### Set tasks
[1] In the forum post on batch versus single sentiment results, what is the second text in the list printed for the batch of two?
[2] Please update the forum post on batch versus single sentiment results by writing out everything from "Different sentiments when" down to "input as batch.", with "sentiment analysis" changed to "text classification".

### Quoted passage
══════
Different sentiments when texts processed in batches vs singles

I was observing a strange behavior in sentiment analysis with a finetuned model and tokenizer. Basically, when I tokenize the texts and give them individually as input to the model, it produces different class probabilities compared to when I tokenize and input as batch.

Here’s my observation:

text = tweets["eth"]["text"].values.tolist()[0]
print(text)
encoded_input = tokenizer(text, return_tensors='pt', padding=True, truncation=True, max_length=512)
output = model(**encoded_input)
softmax(output.logits.detach().numpy())

Outputs:

ethereum will be back above xxx at some point im buying more now
array([[1.9731345e-04, 1.1291850e-03, 9.9867338e-01]], dtype=float32)

Whereas

text = tweets["eth"]["text"].values.tolist()[:2]
print(text)
encoded_input = tokenizer(text, return_tensors='pt', padding=True, truncation=True, max_length=512)
output = model(**encoded_input)
softmax(output.logits.detach().numpy())

Outputs:

['ethereum will be back above xxx at some point im buying more now', 'tripledigit eth is also a chance of a lifetime']
array([[1.12888454e-04, 6.46036817e-04, 5.71367383e-01],
       [8.55998078e-05, 1.14106620e-03, 4.26646918e-01]], dtype=float32)

So, the same sentence yields different class probabilities. What is the issue here? I would of course like to process my data in batches.

Cheers
══════
Item position entries:
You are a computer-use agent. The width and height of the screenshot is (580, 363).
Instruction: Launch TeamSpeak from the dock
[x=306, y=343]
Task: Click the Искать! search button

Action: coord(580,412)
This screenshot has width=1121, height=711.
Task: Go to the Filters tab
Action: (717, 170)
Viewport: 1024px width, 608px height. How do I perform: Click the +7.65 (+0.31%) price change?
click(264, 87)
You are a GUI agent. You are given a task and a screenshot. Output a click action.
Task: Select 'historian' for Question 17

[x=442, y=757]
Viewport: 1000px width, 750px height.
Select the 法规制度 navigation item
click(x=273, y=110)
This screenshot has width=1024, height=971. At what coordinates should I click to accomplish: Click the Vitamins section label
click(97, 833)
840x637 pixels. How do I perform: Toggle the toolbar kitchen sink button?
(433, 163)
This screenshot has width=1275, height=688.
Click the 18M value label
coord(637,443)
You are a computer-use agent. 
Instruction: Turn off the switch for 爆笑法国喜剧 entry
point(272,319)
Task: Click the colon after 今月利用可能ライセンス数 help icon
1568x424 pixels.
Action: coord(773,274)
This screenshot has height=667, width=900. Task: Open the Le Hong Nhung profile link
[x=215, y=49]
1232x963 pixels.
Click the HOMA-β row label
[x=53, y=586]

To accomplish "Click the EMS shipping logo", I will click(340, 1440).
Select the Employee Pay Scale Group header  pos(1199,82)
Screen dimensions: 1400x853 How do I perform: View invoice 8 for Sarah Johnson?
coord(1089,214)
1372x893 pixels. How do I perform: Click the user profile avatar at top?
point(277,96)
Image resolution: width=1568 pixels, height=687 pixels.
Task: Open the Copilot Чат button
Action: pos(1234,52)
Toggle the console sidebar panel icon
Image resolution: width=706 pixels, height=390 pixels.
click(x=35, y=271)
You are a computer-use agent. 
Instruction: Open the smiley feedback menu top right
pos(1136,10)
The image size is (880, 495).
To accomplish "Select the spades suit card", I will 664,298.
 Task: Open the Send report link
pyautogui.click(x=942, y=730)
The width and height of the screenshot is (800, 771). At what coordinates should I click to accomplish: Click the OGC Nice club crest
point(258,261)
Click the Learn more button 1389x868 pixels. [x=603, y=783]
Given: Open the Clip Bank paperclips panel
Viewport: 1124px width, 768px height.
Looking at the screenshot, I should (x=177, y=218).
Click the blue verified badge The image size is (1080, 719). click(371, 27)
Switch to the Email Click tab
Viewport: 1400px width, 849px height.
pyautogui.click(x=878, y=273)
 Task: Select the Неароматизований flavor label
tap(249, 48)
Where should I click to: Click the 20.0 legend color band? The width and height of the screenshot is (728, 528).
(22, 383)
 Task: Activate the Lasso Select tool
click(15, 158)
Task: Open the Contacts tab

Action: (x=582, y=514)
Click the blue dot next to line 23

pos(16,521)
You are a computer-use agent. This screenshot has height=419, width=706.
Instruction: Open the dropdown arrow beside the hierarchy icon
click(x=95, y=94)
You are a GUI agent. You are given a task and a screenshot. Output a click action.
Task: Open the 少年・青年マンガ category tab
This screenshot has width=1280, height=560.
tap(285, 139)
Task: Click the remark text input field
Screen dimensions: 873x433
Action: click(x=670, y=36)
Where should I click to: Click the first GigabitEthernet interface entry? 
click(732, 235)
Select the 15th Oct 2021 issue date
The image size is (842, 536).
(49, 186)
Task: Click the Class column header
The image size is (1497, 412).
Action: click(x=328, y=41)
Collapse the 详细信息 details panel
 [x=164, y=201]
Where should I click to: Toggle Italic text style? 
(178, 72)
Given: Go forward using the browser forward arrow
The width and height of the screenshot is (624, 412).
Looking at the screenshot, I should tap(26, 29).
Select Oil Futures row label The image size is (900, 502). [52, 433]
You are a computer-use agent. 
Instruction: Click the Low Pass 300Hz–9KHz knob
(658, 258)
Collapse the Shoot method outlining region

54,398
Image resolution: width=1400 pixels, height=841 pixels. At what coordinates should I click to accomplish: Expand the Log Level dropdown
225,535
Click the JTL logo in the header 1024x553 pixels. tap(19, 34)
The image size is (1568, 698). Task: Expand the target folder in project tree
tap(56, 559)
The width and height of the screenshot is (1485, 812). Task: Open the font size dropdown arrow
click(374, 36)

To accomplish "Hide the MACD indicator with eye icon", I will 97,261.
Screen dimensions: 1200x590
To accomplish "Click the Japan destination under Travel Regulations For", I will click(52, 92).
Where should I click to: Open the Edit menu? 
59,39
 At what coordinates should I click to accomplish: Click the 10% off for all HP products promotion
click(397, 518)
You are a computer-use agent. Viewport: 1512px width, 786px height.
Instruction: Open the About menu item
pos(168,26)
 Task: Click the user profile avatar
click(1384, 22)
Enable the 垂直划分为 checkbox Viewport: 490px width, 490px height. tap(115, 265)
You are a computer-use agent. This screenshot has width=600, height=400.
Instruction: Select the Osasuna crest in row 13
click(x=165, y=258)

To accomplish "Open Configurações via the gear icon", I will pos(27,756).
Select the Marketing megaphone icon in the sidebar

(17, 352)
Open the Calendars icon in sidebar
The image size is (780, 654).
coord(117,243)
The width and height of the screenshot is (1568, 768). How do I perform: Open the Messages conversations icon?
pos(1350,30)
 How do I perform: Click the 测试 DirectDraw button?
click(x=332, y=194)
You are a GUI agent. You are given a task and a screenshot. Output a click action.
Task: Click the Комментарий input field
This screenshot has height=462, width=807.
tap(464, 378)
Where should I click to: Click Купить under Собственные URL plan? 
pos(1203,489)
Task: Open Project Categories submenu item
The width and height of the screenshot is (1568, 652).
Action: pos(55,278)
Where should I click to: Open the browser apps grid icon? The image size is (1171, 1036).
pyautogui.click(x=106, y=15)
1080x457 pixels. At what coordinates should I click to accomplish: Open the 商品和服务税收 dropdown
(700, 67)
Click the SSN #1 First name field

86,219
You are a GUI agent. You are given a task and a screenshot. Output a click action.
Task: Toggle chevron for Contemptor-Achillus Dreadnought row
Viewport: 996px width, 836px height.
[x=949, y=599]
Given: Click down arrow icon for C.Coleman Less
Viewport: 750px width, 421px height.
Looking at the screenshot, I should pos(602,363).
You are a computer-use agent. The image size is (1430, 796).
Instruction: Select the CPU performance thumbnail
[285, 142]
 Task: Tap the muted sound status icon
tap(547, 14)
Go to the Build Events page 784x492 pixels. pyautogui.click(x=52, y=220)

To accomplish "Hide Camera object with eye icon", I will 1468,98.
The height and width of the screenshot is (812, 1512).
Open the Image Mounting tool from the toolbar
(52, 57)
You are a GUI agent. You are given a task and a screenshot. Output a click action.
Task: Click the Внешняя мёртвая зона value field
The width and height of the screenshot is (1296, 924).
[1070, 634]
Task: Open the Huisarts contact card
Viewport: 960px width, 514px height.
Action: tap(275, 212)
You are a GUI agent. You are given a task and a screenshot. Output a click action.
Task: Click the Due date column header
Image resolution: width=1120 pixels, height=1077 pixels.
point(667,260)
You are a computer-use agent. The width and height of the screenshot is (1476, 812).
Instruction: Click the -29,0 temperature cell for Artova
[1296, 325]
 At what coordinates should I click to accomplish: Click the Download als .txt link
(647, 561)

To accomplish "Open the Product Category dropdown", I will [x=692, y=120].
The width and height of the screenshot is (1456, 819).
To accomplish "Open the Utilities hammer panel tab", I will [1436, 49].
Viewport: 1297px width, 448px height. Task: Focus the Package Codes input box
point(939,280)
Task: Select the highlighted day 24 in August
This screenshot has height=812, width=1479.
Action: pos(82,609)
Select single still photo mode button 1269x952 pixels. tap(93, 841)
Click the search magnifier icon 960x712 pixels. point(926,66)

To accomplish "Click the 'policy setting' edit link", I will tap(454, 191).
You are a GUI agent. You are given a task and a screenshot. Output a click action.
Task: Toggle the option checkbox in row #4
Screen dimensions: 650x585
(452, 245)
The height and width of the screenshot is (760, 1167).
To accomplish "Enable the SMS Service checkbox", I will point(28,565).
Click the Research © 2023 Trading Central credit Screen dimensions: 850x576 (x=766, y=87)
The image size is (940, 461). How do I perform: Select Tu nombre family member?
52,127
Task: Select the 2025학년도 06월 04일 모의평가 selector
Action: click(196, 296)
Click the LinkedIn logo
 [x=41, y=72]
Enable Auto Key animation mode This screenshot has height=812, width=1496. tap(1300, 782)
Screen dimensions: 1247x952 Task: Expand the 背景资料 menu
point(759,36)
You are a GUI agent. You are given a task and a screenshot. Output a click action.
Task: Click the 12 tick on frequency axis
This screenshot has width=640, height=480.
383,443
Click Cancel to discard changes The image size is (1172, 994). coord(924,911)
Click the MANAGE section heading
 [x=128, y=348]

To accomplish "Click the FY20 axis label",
══════
### Answers for this exercise
[1] 'tripledigit eth is also a chance of a lifetime'

[2]
Different sentiments when texts processed in batches vs singles

I was observing a strange behavior in text classification with a finetuned model and tokenizer. Basically, when I tokenize the texts and give them individually as input to the model, it produces different class probabilities compared to when I tokenize and input as batch.